ASSIGNMENT = Filter this material down to the lines that hold "computer", copying each one.

DATA RECORDS =
--- START ---
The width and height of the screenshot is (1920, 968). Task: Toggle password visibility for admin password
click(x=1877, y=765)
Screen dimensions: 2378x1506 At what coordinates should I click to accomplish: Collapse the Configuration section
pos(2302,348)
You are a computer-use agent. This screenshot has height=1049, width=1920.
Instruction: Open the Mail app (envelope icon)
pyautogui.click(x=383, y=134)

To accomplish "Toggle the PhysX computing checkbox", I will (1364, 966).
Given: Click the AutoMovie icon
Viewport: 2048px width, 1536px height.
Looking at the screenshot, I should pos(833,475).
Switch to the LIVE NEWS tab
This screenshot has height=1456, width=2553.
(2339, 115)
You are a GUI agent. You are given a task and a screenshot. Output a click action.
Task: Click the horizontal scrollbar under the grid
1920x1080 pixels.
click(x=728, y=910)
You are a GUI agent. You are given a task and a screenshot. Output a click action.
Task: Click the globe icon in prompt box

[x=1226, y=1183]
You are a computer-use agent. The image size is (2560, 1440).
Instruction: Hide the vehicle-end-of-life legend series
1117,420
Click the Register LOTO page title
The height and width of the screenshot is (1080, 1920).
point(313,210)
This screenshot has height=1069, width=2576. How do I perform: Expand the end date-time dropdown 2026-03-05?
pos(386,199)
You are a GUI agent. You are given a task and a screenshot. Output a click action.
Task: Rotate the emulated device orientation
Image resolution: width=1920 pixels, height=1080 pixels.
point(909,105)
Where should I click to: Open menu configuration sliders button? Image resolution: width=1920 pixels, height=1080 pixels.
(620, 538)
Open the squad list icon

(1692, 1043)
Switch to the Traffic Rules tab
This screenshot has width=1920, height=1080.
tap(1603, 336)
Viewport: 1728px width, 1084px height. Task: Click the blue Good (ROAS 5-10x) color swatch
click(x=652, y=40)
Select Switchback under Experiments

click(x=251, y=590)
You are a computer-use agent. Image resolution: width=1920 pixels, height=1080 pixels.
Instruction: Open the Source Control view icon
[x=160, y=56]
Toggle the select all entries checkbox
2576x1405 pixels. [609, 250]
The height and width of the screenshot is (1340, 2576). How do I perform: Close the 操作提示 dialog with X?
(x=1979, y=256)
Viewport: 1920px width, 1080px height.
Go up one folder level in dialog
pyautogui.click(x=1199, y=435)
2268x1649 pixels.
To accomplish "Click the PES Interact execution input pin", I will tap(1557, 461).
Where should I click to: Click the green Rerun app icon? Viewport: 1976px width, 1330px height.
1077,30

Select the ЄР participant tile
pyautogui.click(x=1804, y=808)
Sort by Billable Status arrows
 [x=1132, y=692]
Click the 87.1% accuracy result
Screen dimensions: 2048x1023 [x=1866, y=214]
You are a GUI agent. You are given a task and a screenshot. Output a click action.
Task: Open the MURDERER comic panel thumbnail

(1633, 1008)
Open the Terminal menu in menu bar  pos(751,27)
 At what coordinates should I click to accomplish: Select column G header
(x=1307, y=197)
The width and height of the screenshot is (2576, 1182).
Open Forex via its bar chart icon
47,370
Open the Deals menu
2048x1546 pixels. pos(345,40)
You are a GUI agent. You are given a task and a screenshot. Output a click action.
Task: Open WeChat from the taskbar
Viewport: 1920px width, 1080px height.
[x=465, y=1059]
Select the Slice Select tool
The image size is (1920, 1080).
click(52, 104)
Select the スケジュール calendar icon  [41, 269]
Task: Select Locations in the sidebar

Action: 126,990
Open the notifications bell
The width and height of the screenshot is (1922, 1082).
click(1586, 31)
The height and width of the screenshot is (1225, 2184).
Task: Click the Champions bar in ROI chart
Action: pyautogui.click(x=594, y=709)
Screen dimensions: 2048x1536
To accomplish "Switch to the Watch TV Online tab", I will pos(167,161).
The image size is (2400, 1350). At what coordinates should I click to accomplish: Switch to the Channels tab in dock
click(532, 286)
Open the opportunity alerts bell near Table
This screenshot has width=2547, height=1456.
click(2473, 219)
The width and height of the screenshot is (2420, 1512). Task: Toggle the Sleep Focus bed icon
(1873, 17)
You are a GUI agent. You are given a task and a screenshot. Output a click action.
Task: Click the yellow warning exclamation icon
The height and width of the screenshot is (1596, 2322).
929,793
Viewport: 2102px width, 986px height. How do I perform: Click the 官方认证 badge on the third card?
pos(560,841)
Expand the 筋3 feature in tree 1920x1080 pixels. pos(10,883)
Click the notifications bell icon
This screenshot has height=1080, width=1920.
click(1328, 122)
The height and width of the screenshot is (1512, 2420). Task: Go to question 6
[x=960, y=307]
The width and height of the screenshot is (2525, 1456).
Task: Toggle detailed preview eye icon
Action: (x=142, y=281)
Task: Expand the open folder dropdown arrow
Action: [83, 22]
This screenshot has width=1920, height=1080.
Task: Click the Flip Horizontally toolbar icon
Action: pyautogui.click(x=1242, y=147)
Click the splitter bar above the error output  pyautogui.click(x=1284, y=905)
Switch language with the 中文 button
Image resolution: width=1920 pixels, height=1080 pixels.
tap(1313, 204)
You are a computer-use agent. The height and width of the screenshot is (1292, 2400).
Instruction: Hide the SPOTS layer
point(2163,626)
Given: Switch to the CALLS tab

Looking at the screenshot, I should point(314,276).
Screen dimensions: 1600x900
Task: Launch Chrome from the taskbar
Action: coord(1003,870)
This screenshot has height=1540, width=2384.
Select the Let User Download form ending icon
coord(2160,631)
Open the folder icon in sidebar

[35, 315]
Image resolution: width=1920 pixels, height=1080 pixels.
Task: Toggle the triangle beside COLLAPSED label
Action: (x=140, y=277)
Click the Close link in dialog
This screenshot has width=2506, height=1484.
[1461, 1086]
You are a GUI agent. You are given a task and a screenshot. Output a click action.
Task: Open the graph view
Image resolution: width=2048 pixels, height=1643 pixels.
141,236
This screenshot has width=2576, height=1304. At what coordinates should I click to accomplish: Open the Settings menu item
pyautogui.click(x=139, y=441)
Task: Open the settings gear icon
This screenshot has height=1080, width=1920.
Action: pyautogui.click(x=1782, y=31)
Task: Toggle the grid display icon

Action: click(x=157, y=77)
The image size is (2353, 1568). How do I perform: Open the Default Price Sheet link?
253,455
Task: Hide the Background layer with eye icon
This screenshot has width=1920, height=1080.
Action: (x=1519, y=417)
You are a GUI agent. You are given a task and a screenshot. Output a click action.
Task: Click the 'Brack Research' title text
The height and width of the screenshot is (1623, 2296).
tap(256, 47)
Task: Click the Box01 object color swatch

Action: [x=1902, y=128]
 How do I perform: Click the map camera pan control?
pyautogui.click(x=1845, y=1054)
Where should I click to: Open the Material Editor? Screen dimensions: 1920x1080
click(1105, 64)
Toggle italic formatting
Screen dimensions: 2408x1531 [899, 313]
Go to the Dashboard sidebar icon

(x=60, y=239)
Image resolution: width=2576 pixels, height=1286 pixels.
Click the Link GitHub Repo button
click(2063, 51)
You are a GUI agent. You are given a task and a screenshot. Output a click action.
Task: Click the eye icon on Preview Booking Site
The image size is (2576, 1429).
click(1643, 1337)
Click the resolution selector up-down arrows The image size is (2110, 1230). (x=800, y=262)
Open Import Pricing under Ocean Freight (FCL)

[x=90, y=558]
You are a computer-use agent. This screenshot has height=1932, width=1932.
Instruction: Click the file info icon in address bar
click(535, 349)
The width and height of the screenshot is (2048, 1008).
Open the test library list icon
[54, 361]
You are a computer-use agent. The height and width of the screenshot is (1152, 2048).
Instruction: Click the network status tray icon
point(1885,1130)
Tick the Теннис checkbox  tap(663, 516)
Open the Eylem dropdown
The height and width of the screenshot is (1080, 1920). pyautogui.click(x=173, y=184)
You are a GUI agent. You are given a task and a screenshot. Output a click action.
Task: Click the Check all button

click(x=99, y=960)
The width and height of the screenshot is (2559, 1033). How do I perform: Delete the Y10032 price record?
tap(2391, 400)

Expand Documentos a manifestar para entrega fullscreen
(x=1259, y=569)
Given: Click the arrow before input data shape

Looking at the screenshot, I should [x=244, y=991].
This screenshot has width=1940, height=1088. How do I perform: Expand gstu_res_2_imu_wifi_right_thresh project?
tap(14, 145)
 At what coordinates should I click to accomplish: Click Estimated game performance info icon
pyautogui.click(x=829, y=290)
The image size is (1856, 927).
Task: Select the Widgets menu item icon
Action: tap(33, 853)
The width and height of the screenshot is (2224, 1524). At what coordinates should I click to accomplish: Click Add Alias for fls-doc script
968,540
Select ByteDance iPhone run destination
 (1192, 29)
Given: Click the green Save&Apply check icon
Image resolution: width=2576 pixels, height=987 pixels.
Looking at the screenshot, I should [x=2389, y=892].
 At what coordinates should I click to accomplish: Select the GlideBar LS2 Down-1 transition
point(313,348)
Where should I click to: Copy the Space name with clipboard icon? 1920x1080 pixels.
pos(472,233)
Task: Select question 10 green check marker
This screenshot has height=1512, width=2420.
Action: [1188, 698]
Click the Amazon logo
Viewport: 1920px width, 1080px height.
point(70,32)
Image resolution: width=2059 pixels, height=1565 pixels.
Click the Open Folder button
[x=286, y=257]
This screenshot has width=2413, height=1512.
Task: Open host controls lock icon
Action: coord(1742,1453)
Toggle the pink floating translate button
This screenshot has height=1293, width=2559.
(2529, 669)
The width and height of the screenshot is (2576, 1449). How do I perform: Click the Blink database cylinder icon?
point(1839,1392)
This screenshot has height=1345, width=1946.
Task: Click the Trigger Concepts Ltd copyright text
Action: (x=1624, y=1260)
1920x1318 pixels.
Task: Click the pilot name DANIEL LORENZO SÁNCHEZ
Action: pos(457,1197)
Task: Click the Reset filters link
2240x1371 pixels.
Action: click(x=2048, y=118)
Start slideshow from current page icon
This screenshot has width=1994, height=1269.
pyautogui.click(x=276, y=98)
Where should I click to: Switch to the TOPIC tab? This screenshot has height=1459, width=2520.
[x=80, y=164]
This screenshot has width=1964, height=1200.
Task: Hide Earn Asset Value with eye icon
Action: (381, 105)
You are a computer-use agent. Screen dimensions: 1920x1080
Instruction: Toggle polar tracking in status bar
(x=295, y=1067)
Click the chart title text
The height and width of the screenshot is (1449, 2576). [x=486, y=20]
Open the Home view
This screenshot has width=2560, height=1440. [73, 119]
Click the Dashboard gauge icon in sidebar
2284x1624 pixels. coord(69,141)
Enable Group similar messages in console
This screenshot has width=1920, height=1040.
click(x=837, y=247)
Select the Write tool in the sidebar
--- END ---
TASK RESPONSE =
You are a computer-use agent. This screenshot has height=1049, width=1920.
You are a computer-use agent. The image size is (2560, 1440).
You are a computer-use agent. Image resolution: width=1920 pixels, height=1080 pixels.
You are a computer-use agent. The height and width of the screenshot is (1292, 2400).
You are a computer-use agent. This screenshot has height=1932, width=1932.
You are a computer-use agent. The height and width of the screenshot is (1152, 2048).
You are a computer-use agent. Screen dimensions: 1920x1080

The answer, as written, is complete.